Reproduce verbatim the lines of the items below, from the line containing "Locate an element" up to and including the line containing "the circular decorative". Leave the pictures out of your answer.

=====

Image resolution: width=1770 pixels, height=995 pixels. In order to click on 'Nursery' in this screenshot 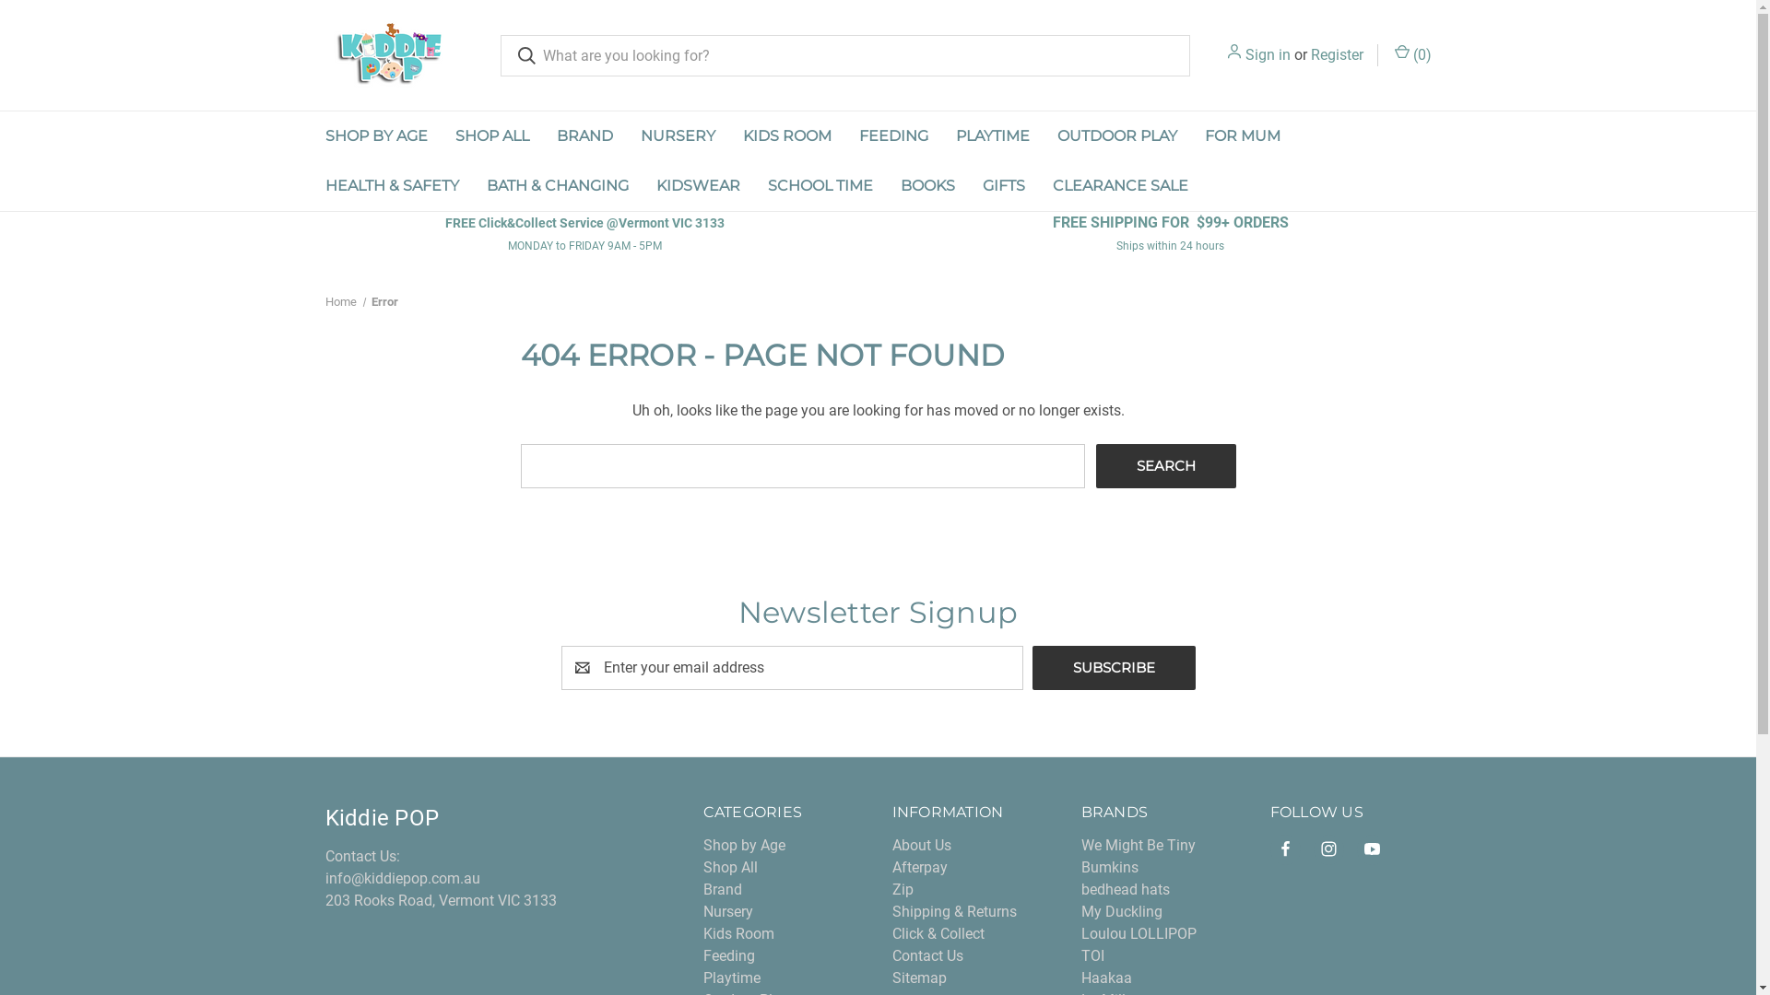, I will do `click(702, 911)`.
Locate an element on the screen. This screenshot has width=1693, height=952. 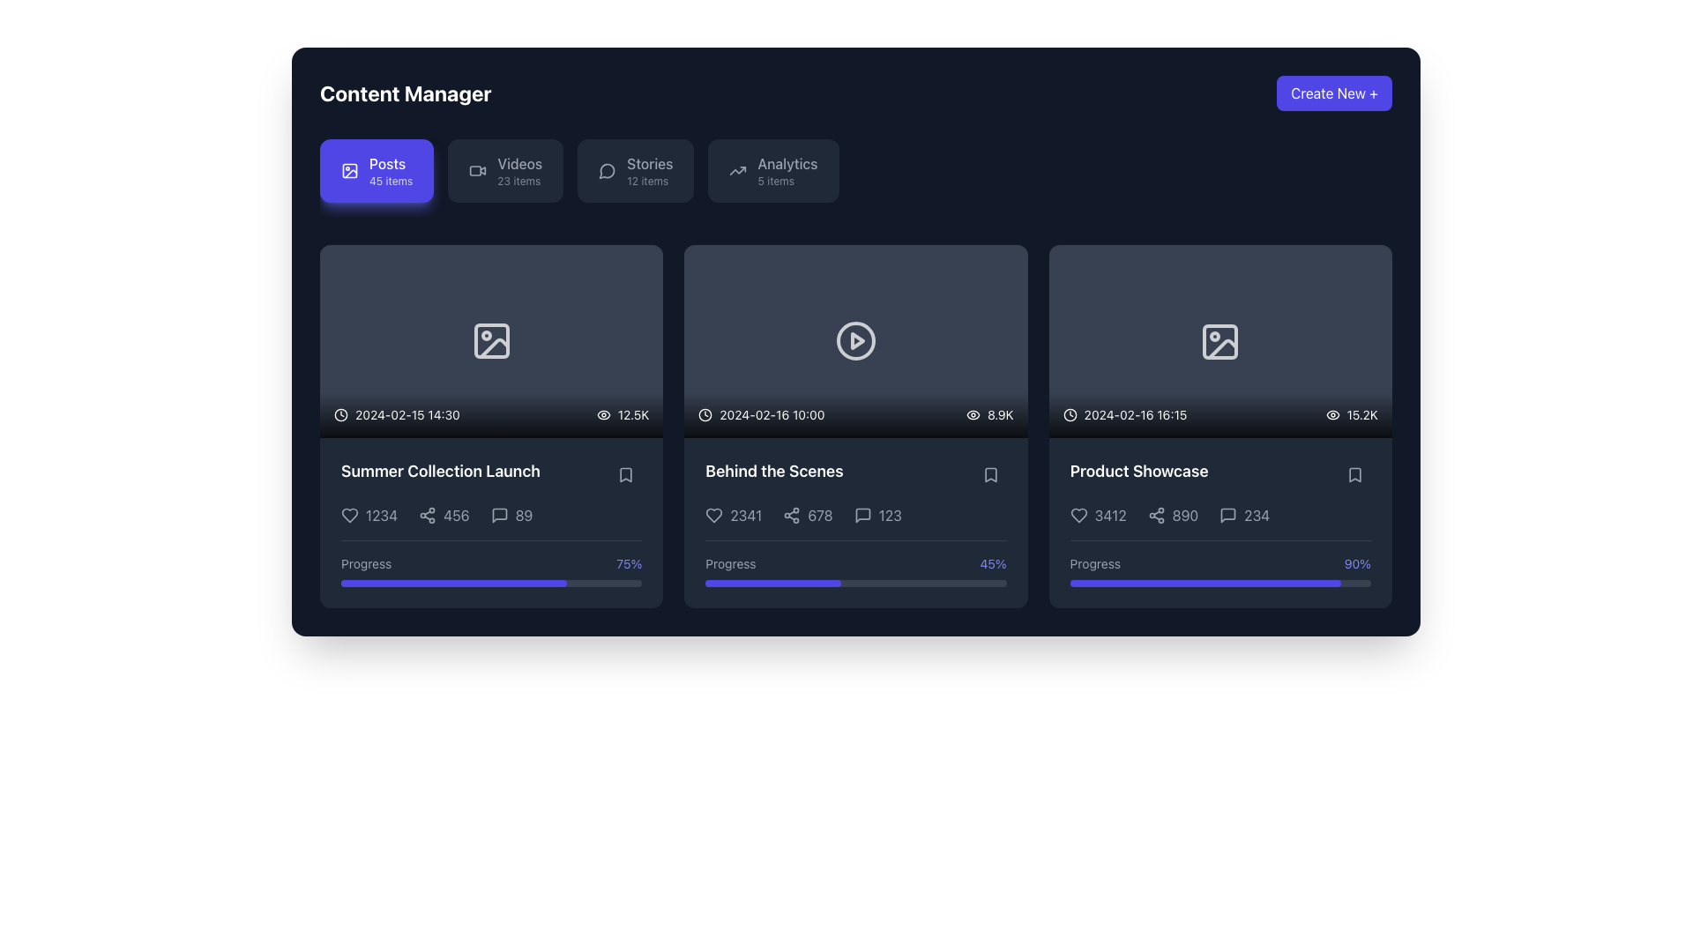
the circular decorative element located at the center of the play icon within the second content card titled 'Behind the Scenes' is located at coordinates (855, 341).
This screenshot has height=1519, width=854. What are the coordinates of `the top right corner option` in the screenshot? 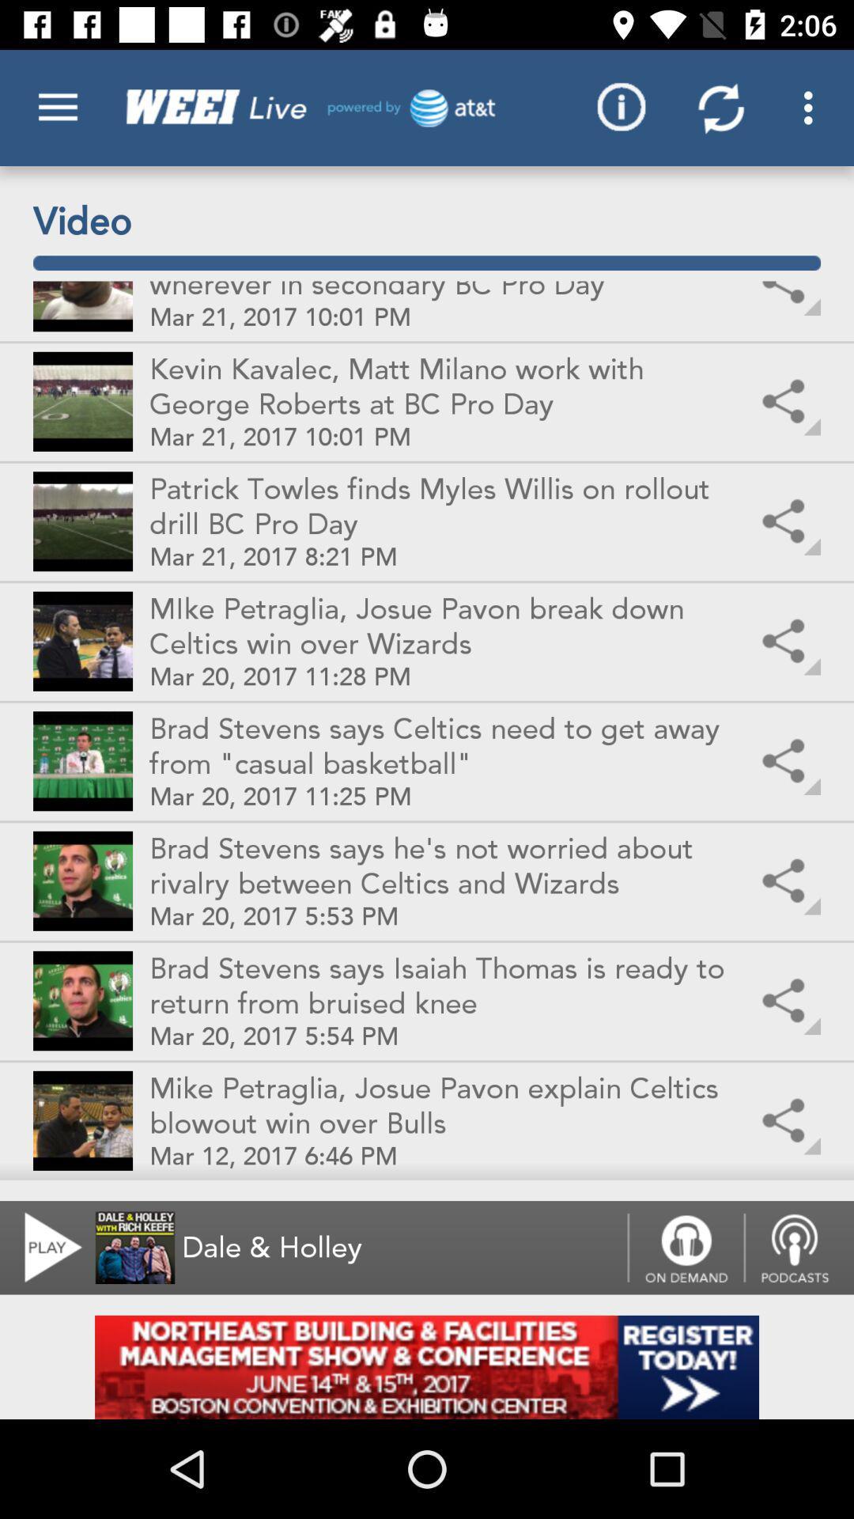 It's located at (812, 108).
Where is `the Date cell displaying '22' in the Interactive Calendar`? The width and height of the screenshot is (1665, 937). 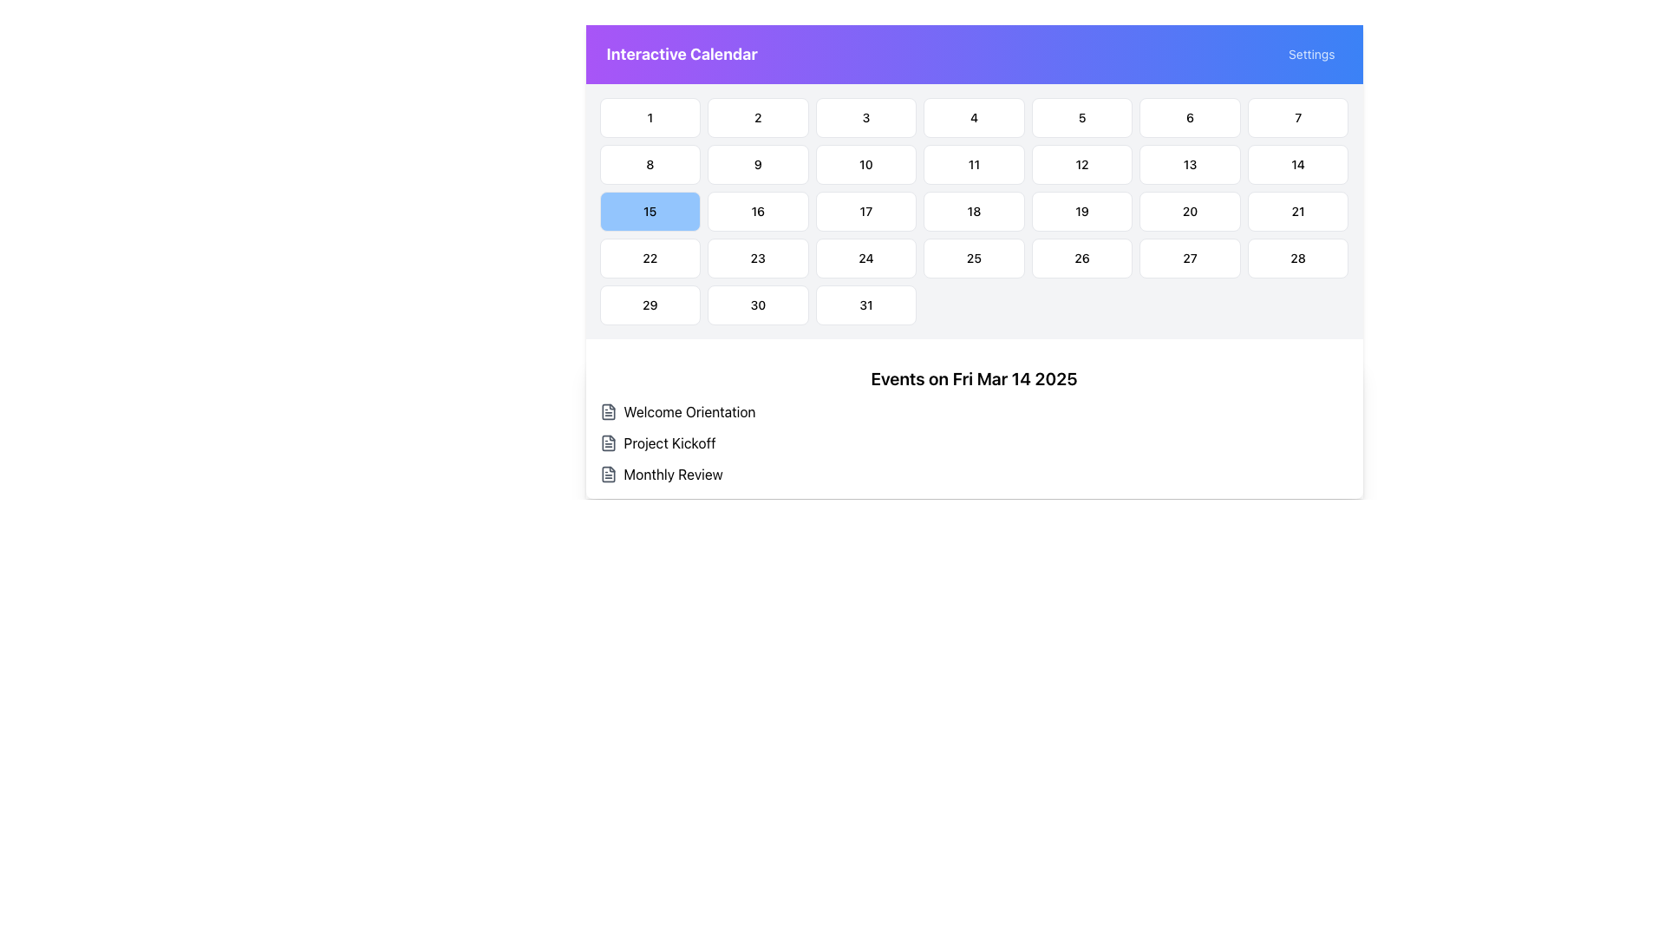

=====

SOLVED EXERCISE:
Locate an element on the screen. This screenshot has width=1693, height=952. 
the circular decorative element located at the center of the play icon within the second content card titled 'Behind the Scenes' is located at coordinates (855, 341).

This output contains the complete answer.